Adnan R. Khan: Can you first give us a sense of what the issues are in this specific Medyascope instance?
Ilter Turan: In this particular example, a media organization has received financial support from a number of foreign foundations. One particular grant of almost USD 500,000 came from an American foundation. Medyascope did not make a secret of the fact that it was receiving external support and wherefrom. Nonetheless, some people have chosen to attack the organization, accusing it of being an instrument of external forces.
We have to be somewhat more analytical than simply saying that foreign funding is in itself a bad thing. It may be bad, it may be good, it may be neither bad nor good. When we’re talking about receiving foreign funding, we must, first of all, look at who is providing the funding. There are, for instance, government-sponsored organizations that support Turkish associations and foundations. In particular, American and German political parties each have a government-supported foundation that conducts a number of activities in Turkey. These tend to be generally in the area of propagating democratic values, responsible government, discussion of foreign policy and security questions and similar topics.
Then there are a number of foundations established by corporations or by wealthy families or individuals that promote among others such goals as providing humanitarian assistance, fighting climate change or improving business practices. Modern business administration training, for example, was introduced to Turkey through the efforts of the Ford Foundation, which supported the development of a Department of Business Administration in the Faculty of Economics of Istanbul University. Was this some kind of nefarious foreign plot? No. The Ford Foundation was interested in the expansion of business administration education in other societies including Turkey because it probably believed that the expansion of such education would facilitate the expansion of market economies and render making investments in other countries easier. It is difficult to argue, however, that training in modern management inflicted harm on Turkey’s economic development.
Adnan R. Khan: As you said, Medyascope made no secret of its foreign funding. That kind of transparency is an important guardrail to protect against foreign influence over an organization’s activities.

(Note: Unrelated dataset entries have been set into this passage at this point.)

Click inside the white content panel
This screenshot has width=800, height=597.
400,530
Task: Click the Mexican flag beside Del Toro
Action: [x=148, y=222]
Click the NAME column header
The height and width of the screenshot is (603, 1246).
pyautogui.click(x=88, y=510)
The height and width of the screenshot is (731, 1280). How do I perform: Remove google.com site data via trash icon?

Are there oversight mechanisms in Turkey to ensure that organizations are disclosing their funding sources?
Ilter Turan: Let me first note that when we are talking about local actors in one country rendering financial support to those in others, we’re talking about a universal practice. Turkey itself does a lot of this in neighboring countries. To oppose such activities categorically is indeed incomprehensible although that this might be used for inappropriate purposes must be recognized and measures be taken to prevent such use.

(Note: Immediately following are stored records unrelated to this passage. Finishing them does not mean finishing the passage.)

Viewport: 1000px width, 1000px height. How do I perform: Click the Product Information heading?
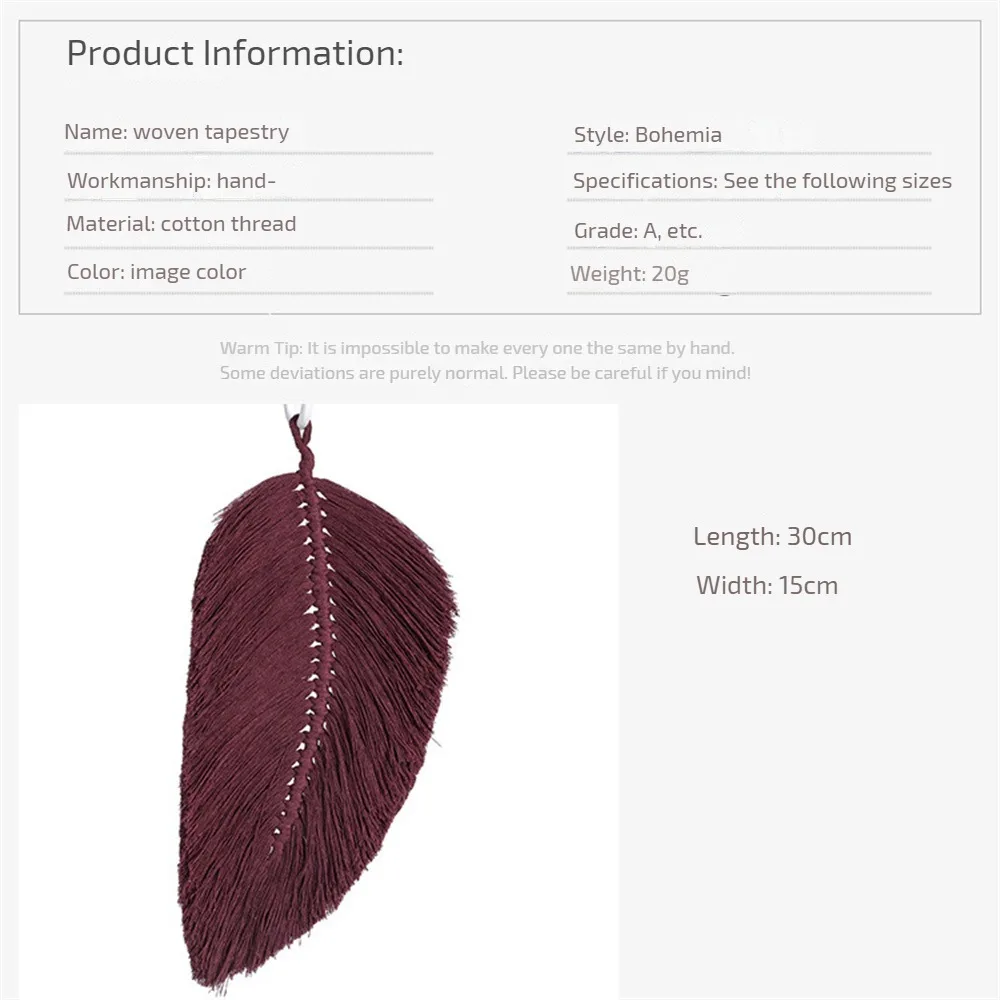235,53
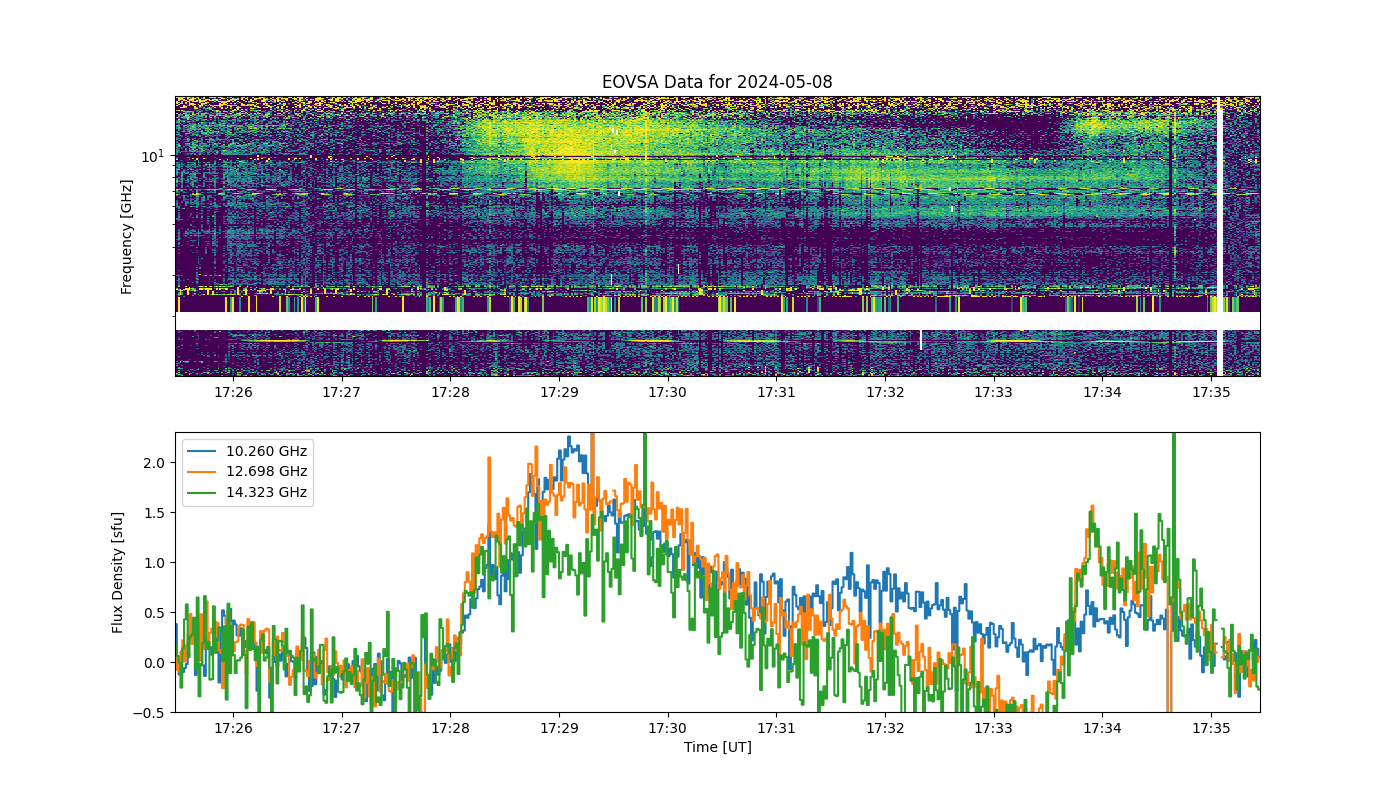The height and width of the screenshot is (800, 1400).
Task: Click the white horizontal gap band in spectrogram
Action: (717, 321)
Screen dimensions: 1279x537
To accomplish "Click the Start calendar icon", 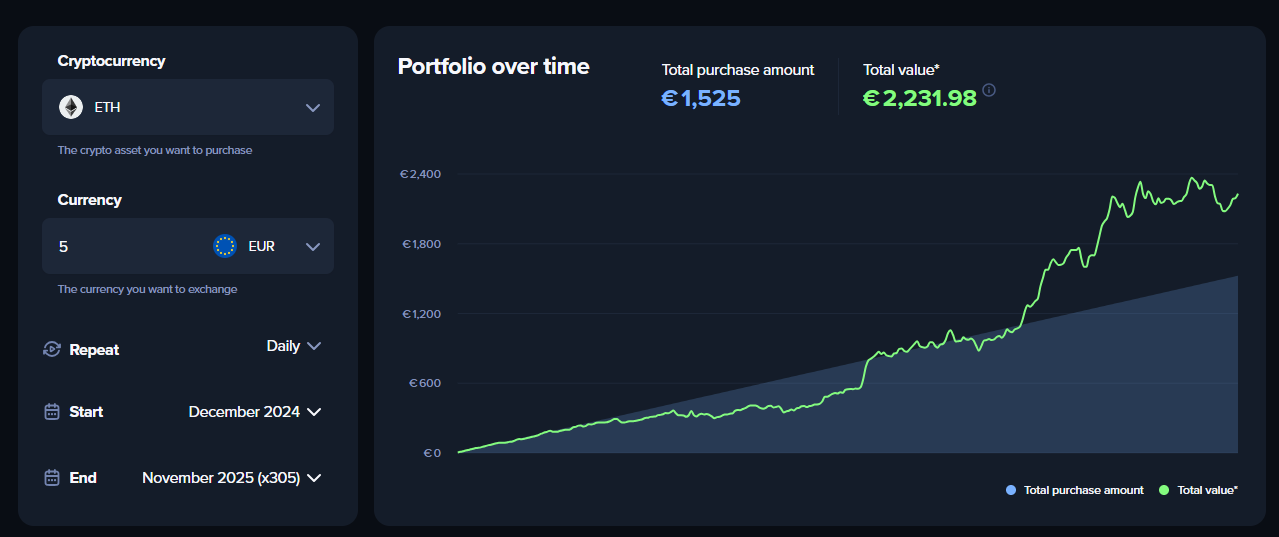I will pyautogui.click(x=52, y=412).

In that respect, I think there are two or three different mechanisms in Turkey. On the government side, my understanding is that if a substantial sum is sent from abroad to a Turkish foundation or association, banks must report it to the authorities. There are also different inspection mechanisms at the bureaucratic level. Foundations are tied to the General Directorate of Foundations which monitors their activities. Associations are accountable to the Directorate of Relations with Civil Society Organizations. So, oversight is not lacking.
In addition, there is what we might call democratic monitoring, which you referred to in your question. Recipients of external funding make this information public so that people know or more accurately, those who are curious, may learn where the funding is coming from and for what purpose it is used.

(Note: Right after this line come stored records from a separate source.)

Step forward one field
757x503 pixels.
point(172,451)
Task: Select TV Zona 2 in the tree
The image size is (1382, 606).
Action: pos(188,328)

Finally, an organization often receives support from multiple sources and avoids becoming dependent on a single source such that it will not feel obliged to yield, if made, to inappropriate requests.
Adnan R. Khan: Foreign entities, including governments, often hire lobbyists or other actors to promote their interests in other countries. How much of that happens in Turkey and are there mechanisms in place to monitor that?
Ilter Turan: You raise a very interesting question. In the U.S., if private actors receive money from a foreign government with the explicit purpose of promoting that government’s interests, they have to register themselves as agents of a foreign government. I really am not sure that this question has come up as a serious concern in other societies, including Turkey, but it is one that may need to be addressed. It is important that we set up some legal mechanism for transparency in order to be able to evaluate these sorts of relationships rationally. If we do so, we will discover that on the whole, they contribute to the well-being of our society. Again, making such support transparent, available to the public is the best defense against its misuse.